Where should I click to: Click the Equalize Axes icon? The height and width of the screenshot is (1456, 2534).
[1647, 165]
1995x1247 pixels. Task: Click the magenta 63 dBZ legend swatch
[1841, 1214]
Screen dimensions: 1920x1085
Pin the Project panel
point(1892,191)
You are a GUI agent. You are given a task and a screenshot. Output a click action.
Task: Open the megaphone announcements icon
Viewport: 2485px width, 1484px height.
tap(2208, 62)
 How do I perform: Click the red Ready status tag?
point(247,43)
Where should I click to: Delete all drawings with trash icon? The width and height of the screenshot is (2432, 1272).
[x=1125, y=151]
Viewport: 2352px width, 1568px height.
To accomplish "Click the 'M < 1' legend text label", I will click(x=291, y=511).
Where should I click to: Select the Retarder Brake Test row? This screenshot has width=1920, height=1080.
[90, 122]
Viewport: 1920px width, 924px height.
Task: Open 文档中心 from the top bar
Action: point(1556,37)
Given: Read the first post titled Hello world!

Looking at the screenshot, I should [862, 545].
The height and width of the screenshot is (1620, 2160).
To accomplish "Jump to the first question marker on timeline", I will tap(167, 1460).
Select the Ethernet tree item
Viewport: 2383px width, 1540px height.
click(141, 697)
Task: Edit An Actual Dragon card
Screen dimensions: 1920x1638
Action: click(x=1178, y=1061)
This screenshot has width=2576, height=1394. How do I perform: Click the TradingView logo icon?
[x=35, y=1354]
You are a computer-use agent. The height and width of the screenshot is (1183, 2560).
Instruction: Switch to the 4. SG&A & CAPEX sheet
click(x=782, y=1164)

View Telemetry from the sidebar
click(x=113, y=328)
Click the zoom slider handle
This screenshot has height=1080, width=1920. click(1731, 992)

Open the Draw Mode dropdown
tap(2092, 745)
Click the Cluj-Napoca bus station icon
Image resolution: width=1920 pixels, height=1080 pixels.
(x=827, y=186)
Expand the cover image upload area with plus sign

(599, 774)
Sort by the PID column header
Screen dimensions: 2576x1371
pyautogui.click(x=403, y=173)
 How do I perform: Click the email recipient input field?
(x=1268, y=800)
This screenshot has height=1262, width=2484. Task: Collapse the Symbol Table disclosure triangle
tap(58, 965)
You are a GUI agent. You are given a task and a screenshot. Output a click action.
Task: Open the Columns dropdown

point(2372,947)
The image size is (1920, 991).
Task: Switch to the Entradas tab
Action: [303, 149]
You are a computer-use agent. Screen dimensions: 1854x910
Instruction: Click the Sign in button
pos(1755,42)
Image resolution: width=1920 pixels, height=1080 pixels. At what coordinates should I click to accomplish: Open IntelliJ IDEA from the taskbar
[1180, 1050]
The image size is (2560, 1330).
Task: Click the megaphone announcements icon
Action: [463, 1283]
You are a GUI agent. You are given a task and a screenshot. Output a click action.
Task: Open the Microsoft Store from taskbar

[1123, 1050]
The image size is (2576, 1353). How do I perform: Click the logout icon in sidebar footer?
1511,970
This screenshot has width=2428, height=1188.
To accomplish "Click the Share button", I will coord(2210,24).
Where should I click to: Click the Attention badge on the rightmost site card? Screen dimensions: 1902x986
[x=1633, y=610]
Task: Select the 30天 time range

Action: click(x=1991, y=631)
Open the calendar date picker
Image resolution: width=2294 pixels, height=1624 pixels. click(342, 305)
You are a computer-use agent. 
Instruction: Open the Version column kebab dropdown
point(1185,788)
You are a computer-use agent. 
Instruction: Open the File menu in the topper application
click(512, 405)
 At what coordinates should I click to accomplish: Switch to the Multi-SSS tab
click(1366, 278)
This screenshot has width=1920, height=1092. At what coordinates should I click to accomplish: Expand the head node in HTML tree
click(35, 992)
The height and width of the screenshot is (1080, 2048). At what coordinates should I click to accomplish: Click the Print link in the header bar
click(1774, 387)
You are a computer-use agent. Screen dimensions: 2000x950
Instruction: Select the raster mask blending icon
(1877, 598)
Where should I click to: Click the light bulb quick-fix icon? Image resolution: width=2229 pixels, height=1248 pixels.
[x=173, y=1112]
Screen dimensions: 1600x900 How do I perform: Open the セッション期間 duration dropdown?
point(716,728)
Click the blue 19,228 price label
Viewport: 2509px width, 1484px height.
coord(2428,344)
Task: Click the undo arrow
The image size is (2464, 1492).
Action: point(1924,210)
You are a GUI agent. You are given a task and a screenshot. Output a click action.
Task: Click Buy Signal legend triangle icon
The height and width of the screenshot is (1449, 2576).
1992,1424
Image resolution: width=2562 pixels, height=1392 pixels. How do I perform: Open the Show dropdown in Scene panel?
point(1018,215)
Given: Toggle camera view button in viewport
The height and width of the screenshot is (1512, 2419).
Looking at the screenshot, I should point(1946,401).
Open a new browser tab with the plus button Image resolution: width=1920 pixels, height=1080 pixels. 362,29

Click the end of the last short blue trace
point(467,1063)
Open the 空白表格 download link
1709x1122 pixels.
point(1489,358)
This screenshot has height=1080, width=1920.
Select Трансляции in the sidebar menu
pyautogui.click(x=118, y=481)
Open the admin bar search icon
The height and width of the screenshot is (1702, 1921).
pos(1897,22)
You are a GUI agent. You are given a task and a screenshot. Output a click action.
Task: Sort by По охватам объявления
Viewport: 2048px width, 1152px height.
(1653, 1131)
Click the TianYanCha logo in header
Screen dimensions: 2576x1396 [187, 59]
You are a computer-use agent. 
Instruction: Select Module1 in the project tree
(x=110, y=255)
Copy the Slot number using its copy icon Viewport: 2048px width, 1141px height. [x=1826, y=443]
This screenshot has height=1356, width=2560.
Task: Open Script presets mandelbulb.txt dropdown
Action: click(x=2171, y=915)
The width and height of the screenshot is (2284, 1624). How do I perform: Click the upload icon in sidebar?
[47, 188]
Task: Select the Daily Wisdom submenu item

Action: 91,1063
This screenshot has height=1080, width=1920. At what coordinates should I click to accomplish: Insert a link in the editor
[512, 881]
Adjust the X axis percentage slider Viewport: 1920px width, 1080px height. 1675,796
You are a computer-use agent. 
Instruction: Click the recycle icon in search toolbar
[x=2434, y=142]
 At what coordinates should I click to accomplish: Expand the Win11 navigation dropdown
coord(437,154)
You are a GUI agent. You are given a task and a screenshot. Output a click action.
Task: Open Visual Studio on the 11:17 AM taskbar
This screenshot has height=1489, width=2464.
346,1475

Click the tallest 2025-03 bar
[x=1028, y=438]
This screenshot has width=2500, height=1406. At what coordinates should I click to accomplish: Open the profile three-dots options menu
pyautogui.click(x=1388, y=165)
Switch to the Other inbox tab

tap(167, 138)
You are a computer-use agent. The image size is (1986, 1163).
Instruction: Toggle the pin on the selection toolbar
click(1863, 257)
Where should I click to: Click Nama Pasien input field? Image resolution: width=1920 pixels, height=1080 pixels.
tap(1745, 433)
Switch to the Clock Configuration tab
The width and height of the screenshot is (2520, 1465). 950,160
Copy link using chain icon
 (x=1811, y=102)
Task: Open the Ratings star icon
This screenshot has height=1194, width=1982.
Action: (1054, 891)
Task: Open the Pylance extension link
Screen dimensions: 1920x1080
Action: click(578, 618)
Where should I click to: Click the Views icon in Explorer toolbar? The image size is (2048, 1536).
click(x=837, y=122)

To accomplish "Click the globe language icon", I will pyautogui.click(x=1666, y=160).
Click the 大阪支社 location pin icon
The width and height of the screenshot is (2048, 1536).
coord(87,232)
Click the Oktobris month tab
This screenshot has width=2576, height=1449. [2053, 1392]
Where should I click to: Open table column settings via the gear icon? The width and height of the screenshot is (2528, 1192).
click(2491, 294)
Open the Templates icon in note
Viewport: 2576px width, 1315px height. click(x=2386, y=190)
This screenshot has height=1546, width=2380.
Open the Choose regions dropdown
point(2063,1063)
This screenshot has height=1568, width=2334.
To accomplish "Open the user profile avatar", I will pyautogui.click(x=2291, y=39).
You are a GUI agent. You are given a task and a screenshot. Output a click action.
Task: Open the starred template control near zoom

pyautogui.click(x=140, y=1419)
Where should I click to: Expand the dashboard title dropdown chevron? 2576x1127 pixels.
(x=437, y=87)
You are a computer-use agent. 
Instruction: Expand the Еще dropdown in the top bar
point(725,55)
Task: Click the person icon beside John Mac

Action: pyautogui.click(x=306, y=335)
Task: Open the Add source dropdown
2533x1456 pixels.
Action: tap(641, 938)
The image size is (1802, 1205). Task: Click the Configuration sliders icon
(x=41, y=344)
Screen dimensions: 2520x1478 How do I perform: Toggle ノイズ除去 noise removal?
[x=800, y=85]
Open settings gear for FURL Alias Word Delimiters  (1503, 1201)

-------

What is expected
Give an exact copy of the lines above, from the top of the records to the line that contains "Screen dimensions: 1920x1085", taking in both ends.

Output for this exercise
Where should I click to: Click the Equalize Axes icon? The height and width of the screenshot is (1456, 2534).
[1647, 165]
1995x1247 pixels. Task: Click the magenta 63 dBZ legend swatch
[1841, 1214]
Screen dimensions: 1920x1085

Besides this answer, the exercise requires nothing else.